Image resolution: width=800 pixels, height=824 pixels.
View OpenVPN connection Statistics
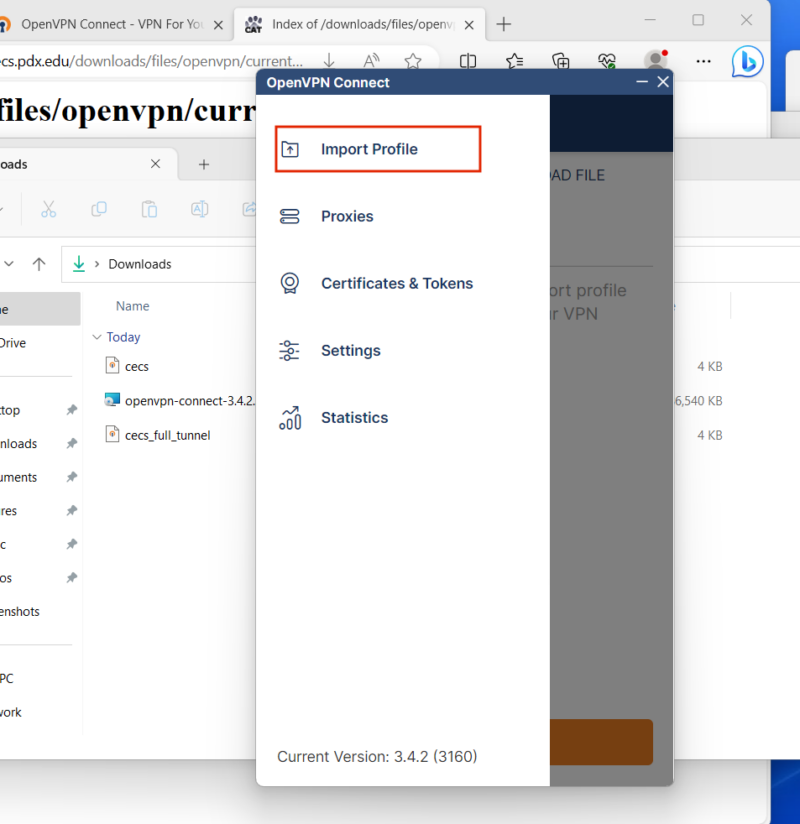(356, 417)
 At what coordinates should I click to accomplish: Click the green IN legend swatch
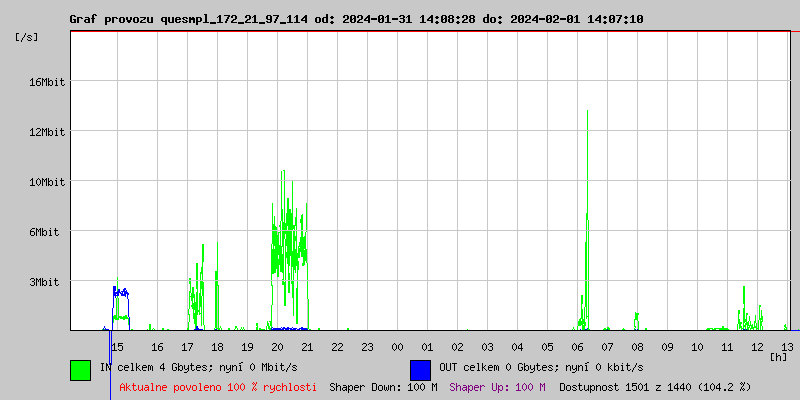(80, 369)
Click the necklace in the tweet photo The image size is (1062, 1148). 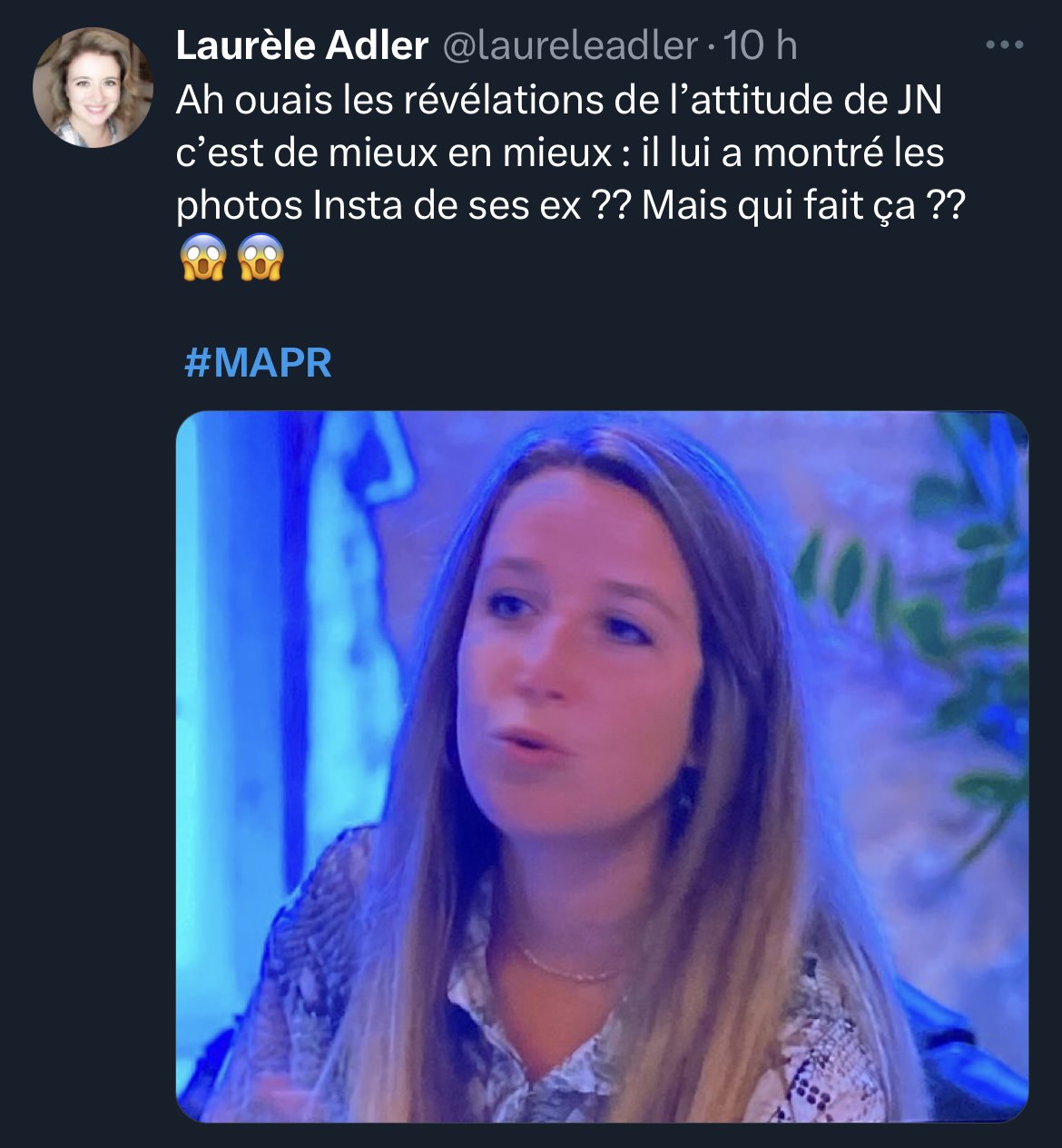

Exercise objective: Return the records word for word, leaving every picture out of the copy.

Your solution:
Image resolution: width=800 pixels, height=824 pixels.
View OpenVPN connection Statistics
(356, 417)
 At what coordinates should I click to accomplish: Click the green IN legend swatch
(80, 369)
Click the necklace in the tweet photo The image size is (1062, 1148). 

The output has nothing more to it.